Crawl Budget
The limited number of URLs a search engine bot will crawl on your site within a given timeframe, determined by crawl rate and crawl demand.
Crawl budget is the finite number of URLs that search engines (primarily Google) will crawl on your website within a given timeframe. It is determined by two main factors: crawl rate limit (how much crawling Googlebot can do without overloading your server) and crawl demand (how much Google wants to crawl your pages, based on popularity, freshness signals, and staleness).

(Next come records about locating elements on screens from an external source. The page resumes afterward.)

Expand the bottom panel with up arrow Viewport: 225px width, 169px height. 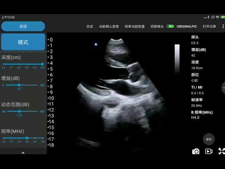point(23,153)

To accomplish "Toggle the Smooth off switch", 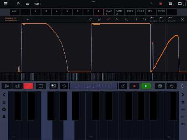I will (x=171, y=19).
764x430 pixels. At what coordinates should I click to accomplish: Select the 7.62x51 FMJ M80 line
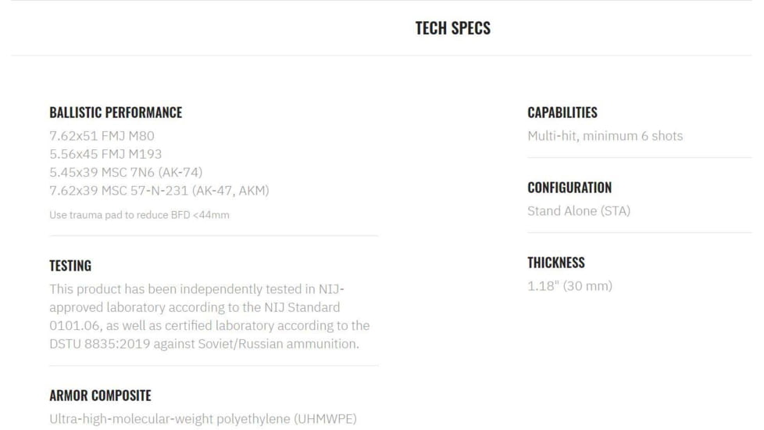(x=102, y=135)
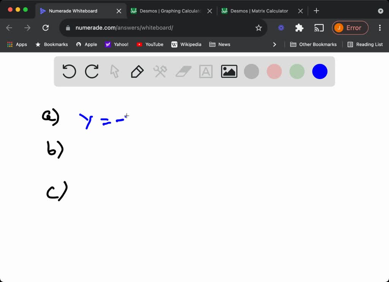Image resolution: width=389 pixels, height=282 pixels.
Task: Open the image insert tool
Action: tap(229, 71)
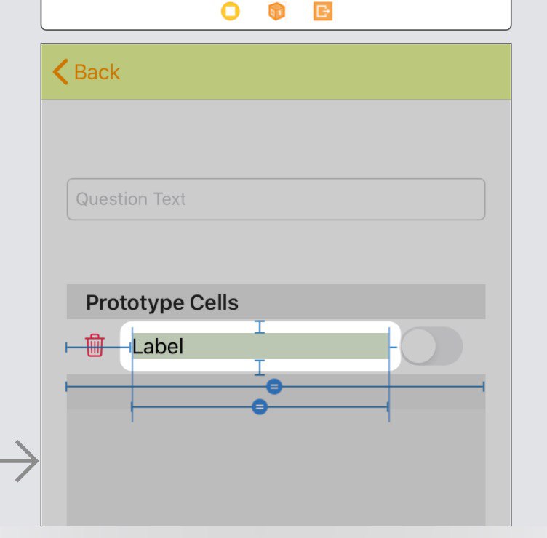
Task: Select the top spacing constraint above Label
Action: (x=260, y=326)
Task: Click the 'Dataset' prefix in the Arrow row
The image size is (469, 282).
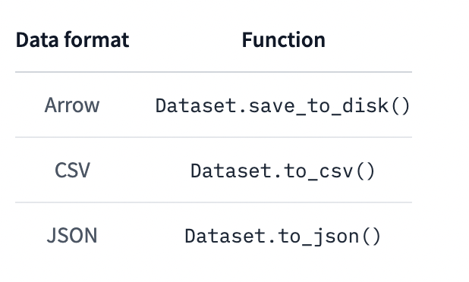Action: click(197, 106)
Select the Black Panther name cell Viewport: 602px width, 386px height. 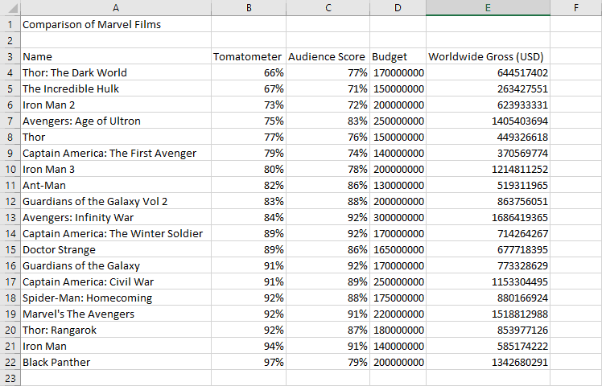pyautogui.click(x=116, y=362)
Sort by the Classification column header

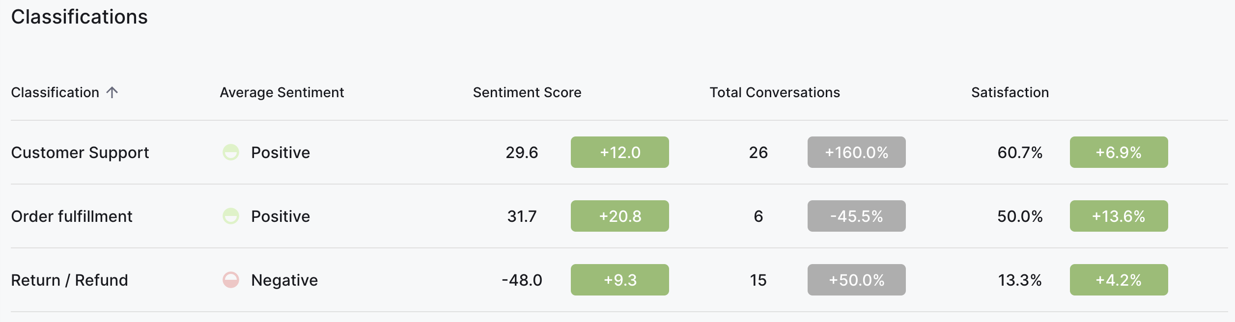tap(55, 92)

For most small to medium websites (under a few thousand URLs), crawl budget is rarely an issue — Googlebot can comfortably crawl every page. The problem emerges on large sites: e-commerce with 100,000+ product pages, news sites with millions of articles, or faceted-navigated catalogs. When crawl budget is exhausted before all important pages are crawled, new pages take longer to get indexed, updates to existing pages are picked up slowly, and orphan pages may never be discovered.

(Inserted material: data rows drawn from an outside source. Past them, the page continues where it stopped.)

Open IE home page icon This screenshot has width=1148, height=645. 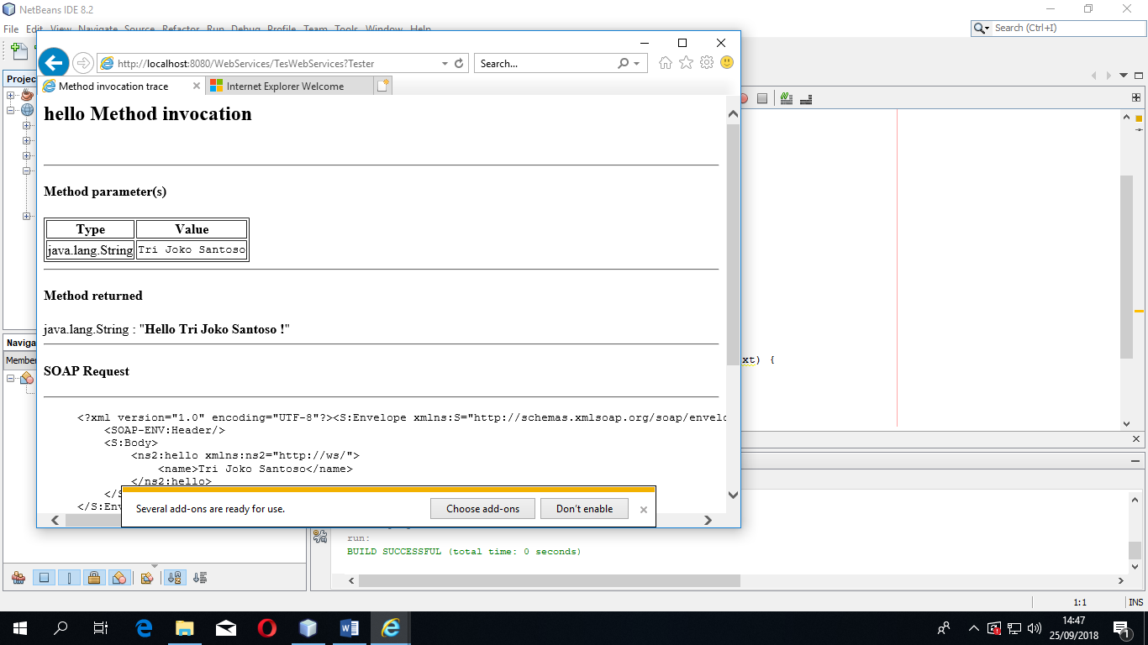pyautogui.click(x=666, y=63)
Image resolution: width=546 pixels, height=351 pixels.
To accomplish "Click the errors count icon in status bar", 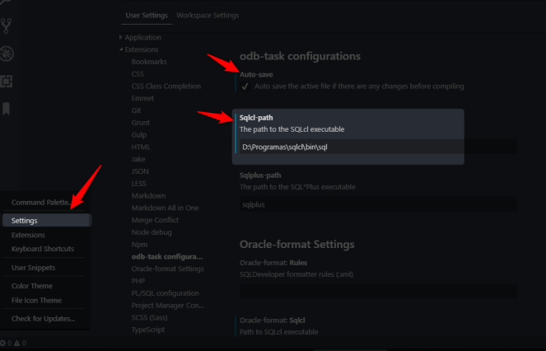I will point(4,343).

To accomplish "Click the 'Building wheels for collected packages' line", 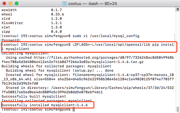I will [x=56, y=66].
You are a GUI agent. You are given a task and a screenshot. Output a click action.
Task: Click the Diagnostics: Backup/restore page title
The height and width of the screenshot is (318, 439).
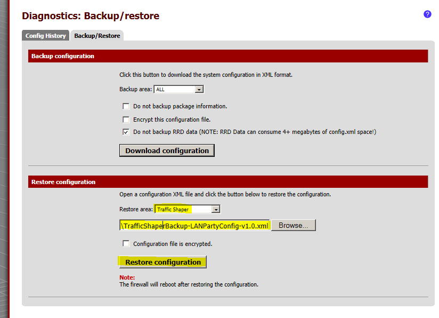point(91,16)
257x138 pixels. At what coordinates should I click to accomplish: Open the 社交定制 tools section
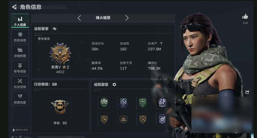pyautogui.click(x=20, y=83)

Common causes of crawl budget waste: low-quality or thin pages (filtered/parameter URLs, session IDs, internal search results), redirect chains and loops, soft 404 pages, duplicate content with no canonical, blocked-by-robots.txt but internally linked pages, and slow server response times (TTFB over 500ms). The fix is technical: use robots.txt and meta robots to block non-value URLs, set canonicals on near-duplicates, fix redirect chains, improve server response times, and maintain a clean XML sitemap that reflects only the URLs you want indexed.
To monitor your crawl stats, use Google Search Console's Settings → Crawl Stats report. It shows requests per day, download size, and response time. If your daily requests are flat but your page count is growing, you've hit a crawl budget wall.